Clear and simple syntax / representation is important; combined with matching editing tools it enables us to communicate ideas easily and fluently.

I also like the idea of well defined input spaces. Many theorems or algorithms only work under certain conditions, and much damage has been done by applying them outside of their intended domains. But I think that's only part of the problem.

My own theory is that programs are specifications, and the more clearly and precisely they specify the better. Programs can fit into a matrix of good/bad ideas and good/bad specifications. Of these, two kinds are interesting bugs:

  1) Incorrectly specified good ideas
  2) Correctly specified bad ideas
Well specified good ideas are correct programs, and incorrectly specified bad ideas are just hopelessly confused.

Improving the languages and tools will never fix bad ideas, but they can make them more obvious. Now the goal is to make programming as close as possible to 'saying what you mean'. In other words, making the semantics as explicit as possible.

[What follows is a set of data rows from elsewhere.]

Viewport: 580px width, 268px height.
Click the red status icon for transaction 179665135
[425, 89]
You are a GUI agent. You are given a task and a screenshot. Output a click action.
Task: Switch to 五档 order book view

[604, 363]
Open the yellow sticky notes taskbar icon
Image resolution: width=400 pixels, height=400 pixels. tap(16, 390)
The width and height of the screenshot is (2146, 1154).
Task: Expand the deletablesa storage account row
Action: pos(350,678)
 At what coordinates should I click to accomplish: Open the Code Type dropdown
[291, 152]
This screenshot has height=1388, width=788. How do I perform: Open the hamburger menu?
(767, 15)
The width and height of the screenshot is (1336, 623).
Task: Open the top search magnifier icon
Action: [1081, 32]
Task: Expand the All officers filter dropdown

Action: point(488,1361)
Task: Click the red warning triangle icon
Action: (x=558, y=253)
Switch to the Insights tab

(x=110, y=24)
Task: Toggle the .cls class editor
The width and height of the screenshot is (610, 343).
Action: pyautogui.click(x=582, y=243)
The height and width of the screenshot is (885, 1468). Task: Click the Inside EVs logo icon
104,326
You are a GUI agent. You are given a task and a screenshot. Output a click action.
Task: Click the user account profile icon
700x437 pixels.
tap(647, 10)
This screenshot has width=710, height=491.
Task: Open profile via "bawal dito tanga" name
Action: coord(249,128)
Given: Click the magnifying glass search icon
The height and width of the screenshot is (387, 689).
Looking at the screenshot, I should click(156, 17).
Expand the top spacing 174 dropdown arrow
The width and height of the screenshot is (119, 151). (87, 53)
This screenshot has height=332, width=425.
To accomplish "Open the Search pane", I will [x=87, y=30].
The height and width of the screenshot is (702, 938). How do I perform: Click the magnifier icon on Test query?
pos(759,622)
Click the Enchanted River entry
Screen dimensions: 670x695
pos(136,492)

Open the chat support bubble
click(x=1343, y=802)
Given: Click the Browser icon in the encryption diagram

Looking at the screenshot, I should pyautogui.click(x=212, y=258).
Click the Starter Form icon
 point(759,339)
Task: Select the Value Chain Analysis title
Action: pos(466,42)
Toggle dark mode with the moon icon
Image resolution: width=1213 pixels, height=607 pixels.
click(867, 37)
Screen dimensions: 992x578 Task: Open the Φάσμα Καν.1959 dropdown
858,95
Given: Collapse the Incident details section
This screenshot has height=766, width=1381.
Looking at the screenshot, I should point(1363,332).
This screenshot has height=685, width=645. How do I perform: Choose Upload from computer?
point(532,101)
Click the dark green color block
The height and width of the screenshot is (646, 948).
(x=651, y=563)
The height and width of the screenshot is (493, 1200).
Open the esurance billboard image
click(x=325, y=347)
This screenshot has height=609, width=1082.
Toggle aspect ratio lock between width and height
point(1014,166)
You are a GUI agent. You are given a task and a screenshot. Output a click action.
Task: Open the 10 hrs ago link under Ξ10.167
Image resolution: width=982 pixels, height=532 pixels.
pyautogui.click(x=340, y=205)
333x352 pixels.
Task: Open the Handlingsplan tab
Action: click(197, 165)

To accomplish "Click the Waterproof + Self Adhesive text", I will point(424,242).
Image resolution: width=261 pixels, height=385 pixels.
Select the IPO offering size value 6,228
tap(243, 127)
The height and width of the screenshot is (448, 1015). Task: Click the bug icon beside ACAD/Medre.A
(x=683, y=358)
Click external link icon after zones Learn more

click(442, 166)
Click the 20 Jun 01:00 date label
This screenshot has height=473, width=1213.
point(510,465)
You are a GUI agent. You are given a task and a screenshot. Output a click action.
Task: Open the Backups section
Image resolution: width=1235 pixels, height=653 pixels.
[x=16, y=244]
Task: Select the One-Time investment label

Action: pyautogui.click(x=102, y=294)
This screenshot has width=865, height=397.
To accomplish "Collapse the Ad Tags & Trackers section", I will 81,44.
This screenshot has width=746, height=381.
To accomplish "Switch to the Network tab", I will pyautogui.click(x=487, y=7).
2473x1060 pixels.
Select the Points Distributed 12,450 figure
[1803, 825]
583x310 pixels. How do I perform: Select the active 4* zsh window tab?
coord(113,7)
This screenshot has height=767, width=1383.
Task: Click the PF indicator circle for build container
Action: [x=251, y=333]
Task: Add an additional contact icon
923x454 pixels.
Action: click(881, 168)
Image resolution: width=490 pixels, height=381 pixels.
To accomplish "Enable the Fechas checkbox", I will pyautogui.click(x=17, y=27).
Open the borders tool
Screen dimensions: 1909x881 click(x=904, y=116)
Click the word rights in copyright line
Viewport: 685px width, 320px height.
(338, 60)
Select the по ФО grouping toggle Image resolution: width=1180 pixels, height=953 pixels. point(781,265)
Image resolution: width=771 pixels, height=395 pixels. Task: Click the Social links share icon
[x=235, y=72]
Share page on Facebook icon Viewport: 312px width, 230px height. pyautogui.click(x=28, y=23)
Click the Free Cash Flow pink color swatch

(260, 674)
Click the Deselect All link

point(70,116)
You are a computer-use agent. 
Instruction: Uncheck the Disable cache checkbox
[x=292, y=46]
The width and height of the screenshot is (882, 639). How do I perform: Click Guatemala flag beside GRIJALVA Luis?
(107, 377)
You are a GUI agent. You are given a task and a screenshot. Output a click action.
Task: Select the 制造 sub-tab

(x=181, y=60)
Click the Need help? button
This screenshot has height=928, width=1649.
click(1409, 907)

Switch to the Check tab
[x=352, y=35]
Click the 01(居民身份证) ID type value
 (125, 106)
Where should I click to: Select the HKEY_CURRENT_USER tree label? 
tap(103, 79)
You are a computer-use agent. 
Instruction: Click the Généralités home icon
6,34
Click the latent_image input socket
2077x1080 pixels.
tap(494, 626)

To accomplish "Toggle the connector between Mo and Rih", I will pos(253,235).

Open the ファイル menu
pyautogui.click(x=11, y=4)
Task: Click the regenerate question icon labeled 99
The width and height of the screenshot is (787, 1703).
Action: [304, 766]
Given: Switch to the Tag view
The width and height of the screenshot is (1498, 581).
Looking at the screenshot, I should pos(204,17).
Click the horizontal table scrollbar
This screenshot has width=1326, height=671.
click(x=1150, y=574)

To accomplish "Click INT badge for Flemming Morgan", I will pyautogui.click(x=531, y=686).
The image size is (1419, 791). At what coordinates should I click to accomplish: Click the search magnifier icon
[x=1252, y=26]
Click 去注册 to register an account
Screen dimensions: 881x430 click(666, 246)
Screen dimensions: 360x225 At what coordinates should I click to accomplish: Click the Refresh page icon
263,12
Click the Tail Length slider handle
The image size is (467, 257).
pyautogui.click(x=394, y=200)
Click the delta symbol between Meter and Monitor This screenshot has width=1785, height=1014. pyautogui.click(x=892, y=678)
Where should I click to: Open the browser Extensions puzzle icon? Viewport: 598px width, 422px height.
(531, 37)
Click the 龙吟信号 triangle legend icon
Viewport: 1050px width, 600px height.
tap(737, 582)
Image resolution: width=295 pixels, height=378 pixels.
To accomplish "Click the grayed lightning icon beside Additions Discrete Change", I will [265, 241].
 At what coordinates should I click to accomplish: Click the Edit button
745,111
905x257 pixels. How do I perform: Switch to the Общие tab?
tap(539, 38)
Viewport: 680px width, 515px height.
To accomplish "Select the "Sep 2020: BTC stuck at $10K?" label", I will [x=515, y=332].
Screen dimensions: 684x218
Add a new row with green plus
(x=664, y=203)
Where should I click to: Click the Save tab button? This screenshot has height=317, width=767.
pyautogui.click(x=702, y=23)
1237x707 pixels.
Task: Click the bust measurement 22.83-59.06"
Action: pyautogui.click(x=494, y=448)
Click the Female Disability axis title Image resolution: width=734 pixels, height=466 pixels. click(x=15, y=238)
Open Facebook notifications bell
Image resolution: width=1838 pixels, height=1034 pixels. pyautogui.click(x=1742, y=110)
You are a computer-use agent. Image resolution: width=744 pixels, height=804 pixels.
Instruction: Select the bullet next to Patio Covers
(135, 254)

Basically my goal is 'declarative programming', which turns out to be a very vague concept to most people. They all agree that it's better, but nobody seems to have a good explanation for why. I think the difference is that declarative programs specify the only the relationships which are important, leaving the rest up to the platform to optimize or interpret as it sees fit. This leads to powerful and concise languages such as SQL, but at the cost of placing the burden on the platform rather than the programmer. Good for communication and clarity, bad for development and adoption.

Basically, declarative languages can be more concise because they rely more on shared knowledge; predefined vocabulary. If the language doesn't already have a way to express the concept you want, however, it is much more work to add. Imperative / procedural programs are more flexible because they rely on implicit semantics. You just tell the computer what to do—you don't have to explain what it is doing or why. Everything the program "accomplishes" is imaginary and external to the specification. This leaves very little room for the computer to optimize your selection of operations, and leaves a lot of room for you to accidentally provide an incorrect sequence of steps.

It's like the difference between giving directions by saying "Go to the grocery store at 5th and Main" vs. "Take a left, go three blocks, take a right, go two more blocks, park on the right side of the street and enter the blue building." The first is much clearer, but places much higher expectations on the navigation abilities of the recipient, while the second can be followed by anyone even though they have no idea where they're going - and mistakes are correspondingly harder to notice.

Sadly, the nature of declarative languages makes them fairly domain specific, which may explain part of why they're so rare and hard to make. Creating a declarative language for solving a class of problems is much harder than solving a single problem imperatively; you actually have to think of how and why you're solving those problems. But I think we could probably create some general patterns and guidelines for defining them, and maybe even start building up some tools to reduce the effort required.